The Parasite Eight-Minute Meal
Bong Joon-ho’s class warfare thriller Parasite has already entered the food film canon, and its signature entrée sits in the dead center of the highbrow-lowbrow matrix. Jjapaguri (translated as “ram-don” in the subtitles) is a mashed-up concoction of two different types of instant noodles: jjapaghetti (an abridged version of the Chinese-Korean black bean noodle dish, jjajangmyun) and Neoguri (a brand of packaged spicy seafood udon). The dish is prepared in just under eight minutes in Parasite, as the wealthy Park matriarch, on the way home from a cancelled family camping trip, calls in an order to her new housekeeper. Against all odds, the dish is made; all that trouble just to please the Parks’ young son, who decides he doesn’t even want to eat it—just another example of the servant-class Kims bending to the Parks’ whimsical wishes. The highbrow cherry on top of this whole meal, in case the rush order wasn’t inconvenient enough? Slices of hanwoo, the expensive Korea-bred cattle turned into sirloin steak.
Director Bong had explained to the Los Angeles Times that the dish itself is liked by kids rich and poor, but he came up with the idea of adding steak because “the rich wife couldn’t stand her kid to eat this cheap noodle, so she adds sirloin topping.” It seems ingenious, but Bong’s not the first to think of it: The marriage of junk and gourmet food has become, as in so many other cuisines, a trend in Korea, such as chadolbaegi ramen, which, in its simplest form, requires adding slices of chadolbaegi (Korean BBQ brisket) on top of instant ramen. Since its inception, recipes for jjapaguri have been everywhere: YouTube, Reddit, various traffic-chasing editorial platforms.

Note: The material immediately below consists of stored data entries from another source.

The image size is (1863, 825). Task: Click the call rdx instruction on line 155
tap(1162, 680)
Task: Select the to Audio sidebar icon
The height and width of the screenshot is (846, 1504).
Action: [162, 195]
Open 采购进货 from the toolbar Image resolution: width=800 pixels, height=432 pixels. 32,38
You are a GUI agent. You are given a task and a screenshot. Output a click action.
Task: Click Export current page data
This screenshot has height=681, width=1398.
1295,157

In at least one case, a non-Korean writer, calling it “the height of Korean comfort food,” literally combined ramen and udon, as indicated in the simplified translation, rather than the ingredients making up the Frankensteined portmanteau “jjapaguri.” And, of course, it wasn’t long before I saw this meal on my very own Instagram feed, posted by a Caucasian friend, no less—it made me stop mid-scroll, though I should have seen it coming.

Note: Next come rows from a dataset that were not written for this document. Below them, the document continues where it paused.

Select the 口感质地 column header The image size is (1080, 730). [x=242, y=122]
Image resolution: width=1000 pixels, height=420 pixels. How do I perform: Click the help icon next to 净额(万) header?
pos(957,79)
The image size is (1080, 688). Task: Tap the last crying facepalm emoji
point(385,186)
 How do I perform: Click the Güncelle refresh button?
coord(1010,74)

Part of the shock is that I got made fun of for my “weird” Korean lunches the few years I spent going to school in the United States. Now, it’s in vogue to eat Korean food, in all its contrived medleys, which is as heartening as it is slightly alien to witness. It’s not just Parasite that has everyone running out to H Mart; last year, there was a spike in Yakult sales thanks to To All the Boys I’ve Loved Before, and soju has become the default liquor for a small faction of Hong Sang-soo lovers who have seen his characters go through all the stages of grief after a few swigs.
The Alamo-ization of Korean food has made the cuisine both so approachable and, well, not. Just as the Parks elevated the jjapaguri dish by adding sirloin, a certain kind of inflation happens when Korean food is westernized. At a hip restaurant-cum-karaoke joint, I found a standard on-the-house banchan dish—priced at $19. Anthony Bourdain once gushed about “a land where soju is cheaper than water,” but that kind of magical trashiness doesn’t exist when soju is quadruple the price or packaged as artisanal. Once, I was at a five-course tasting for Park Chan-wook’s Oldboy at Nitehawk Cinema (an experience I should point out I hadn’t paid for). Forgoing the iconic tentacle-slurping, they served us easier-to-stomach dishes, all paired with a luxury soju brand founded by a white guy.

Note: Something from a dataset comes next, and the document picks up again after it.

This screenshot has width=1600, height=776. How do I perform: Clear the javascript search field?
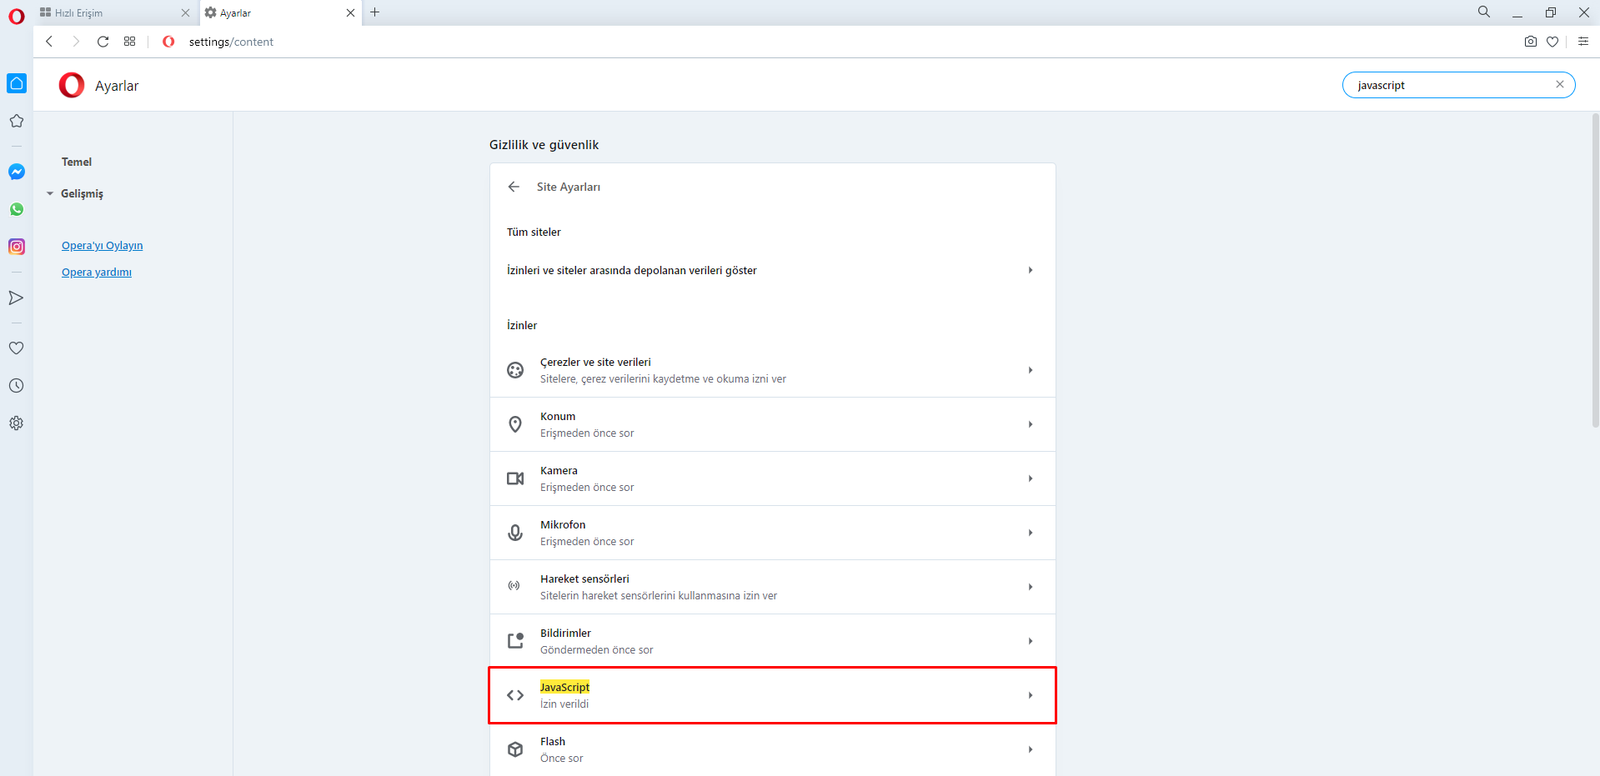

Upon the release of Parasite, Alamo Drafthouse (of course) created a menu inspired by the movie. From peaches to pizza boxes, there’s so much to be influenced by—though surprisingly, jjapaguri wasn’t on there. Instead, there were wings with gochujang (red pepper paste) slapped on top and bulgogi dropped on top of pizza. It felt lazy and uninspired—or, as a Korean friend said, “low-key racist.” It felt considerably less racist when compared to what the Alamo menus rolled out for Nacho Vigalondo’s Colossal. The concept was a dinner party where Korean food was pitted against its American counterpart (scallion pancakes [pajeon] versus buttermilk cornmeal ones, for example), along with a special line of ale called the “Seoul Crusher” (sigh). The movie itself sounds like an Alamo-concocted recipe. The Drafthouse’s marketing team failed to see that Colossal is literally about Seoul getting actually destroyed. The film was hardly about the city but used it as mere collateral damage—it cared so little about Seoul, in fact, that in its opening scene, it used actors who could barely speak Korean, playing supposed natives, before the first instance of destruction. It’s still endearing to see non-Korean friends exploring their palates, trying their hand at making Korean food and making trips out to Flushing, but this corner of commercialization still leaves behind a gross aftertaste.